C1RCA Footwear
- Founded: 1999
- Headquarters: San Clemente, California, U.S.
- Products: Skateboard shoes, clothes, hats, accessories
- Website: c1rca.eu

= Circa (company) =

American skateboard apparel company

Circa (styled as C1RCA) is a skateboard footwear and apparel company founded in 1999 that is based in San Clemente, California. The brands first pros were Chad Muska and Jamie Thomas. It is distributed in Europe by Option Distribution.

== History and team ==
Circa began in 1999 when Chad Muska left éS following the success of the shoe he designed with them. He partnered with Four Star Distribution, launching the Circa brand. Circa's shoes at the time followed the design ethos of éS, with Muska's designs featuring multiple iterations of the "weed stash spot", something he started with the shoe he designed with éS. Some were Velcro, others were zip pockets. This has since fallen out of fashion, however there have been other brands that followed suit. Adidas and BAIT released a collaboration in spring 2016 for 4/20, the Stan Smith Vulc "Happy", which included a hemp upper and a weed stash spot in the tongue.

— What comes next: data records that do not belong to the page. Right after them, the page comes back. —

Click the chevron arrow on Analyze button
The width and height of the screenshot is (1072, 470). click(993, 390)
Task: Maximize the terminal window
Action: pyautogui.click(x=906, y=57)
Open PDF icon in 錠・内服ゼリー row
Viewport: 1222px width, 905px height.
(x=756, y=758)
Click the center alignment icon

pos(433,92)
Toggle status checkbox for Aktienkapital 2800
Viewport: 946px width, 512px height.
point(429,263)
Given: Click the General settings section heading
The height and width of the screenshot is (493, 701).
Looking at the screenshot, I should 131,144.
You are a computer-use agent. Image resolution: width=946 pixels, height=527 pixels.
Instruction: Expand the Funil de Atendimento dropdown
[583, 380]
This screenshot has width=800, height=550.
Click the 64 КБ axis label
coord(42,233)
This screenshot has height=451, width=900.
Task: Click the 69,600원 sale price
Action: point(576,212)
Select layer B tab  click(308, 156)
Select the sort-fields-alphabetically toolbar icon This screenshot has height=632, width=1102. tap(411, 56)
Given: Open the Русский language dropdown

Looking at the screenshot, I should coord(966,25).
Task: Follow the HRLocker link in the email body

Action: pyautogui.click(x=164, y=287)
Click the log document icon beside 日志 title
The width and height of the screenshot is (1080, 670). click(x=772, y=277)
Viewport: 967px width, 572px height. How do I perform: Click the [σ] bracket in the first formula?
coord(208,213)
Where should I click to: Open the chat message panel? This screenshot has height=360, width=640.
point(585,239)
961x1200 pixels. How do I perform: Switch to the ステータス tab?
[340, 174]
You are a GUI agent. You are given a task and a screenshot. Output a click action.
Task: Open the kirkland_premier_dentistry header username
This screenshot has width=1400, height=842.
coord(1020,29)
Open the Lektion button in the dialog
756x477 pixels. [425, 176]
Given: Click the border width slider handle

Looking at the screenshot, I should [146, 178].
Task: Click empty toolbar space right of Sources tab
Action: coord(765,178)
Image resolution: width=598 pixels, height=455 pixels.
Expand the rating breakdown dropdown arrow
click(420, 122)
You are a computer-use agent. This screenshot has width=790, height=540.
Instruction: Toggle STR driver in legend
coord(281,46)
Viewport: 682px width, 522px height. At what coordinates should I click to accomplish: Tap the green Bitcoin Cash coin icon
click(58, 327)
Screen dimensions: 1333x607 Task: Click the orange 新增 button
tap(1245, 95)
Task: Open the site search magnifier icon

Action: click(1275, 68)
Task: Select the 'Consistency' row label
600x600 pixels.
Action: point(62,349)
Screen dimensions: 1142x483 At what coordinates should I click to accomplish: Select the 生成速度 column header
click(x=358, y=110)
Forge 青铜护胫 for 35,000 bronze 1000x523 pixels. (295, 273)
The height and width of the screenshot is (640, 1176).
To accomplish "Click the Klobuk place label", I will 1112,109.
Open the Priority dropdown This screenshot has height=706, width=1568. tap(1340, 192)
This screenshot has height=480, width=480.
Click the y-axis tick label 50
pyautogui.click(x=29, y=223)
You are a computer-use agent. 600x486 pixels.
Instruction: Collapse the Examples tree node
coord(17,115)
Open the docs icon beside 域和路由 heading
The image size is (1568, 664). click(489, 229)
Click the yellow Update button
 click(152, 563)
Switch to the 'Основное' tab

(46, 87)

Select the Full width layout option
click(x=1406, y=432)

In a 2016 interview by Jenkem Magazine, Jamie Thomas spoke on the topic of how he left Circa. When asked why he left to start Black Box Distribution in 2000 and later Fallen Footwear in 2003, he said "I left Circa because we were supposed to launch a new sister footwear brand based on the momentum of my line, but they had some massive issues with their snowboard brands, which put them in a serious cash crunch. They quickly canned the new brand and they weren’t able to pay me for about 3 or 4 months. As that balance started to stack up, they didn’t know if or when they be able to pull out of it and pay me, so the longer it lasted, the sketchier it got. Going to DC to start Fallen didn’t seem risky at all, you can feel it when the time’s right."

When asked whether he still had an ownership stake in the company, he said "Yeah, as crazy as that is; when I left to start Fallen my stock was fully vested and they weren’t in the position to buy me out, so it’s just been there chillin. I always hoped they’d sell, but it’s been a rollercoaster for them since Muska and I left. Hopefully, they pull it off though and a few bucks will fall from the sky some day."

A milestone for the company was the release of "It's Time" in 2006, an almost 43 minute long skate video filmed in the United States with skaters Adrian Lopez, Colt Cannon, Dennis Durant, Jon Allie, Peter Ramondetta, Sierra Fellers, Tony Tave, Windsor James and Nate Sherwood.

The current team, as listed on their website, includes Adrian Lopez, James Brockman and James Martin.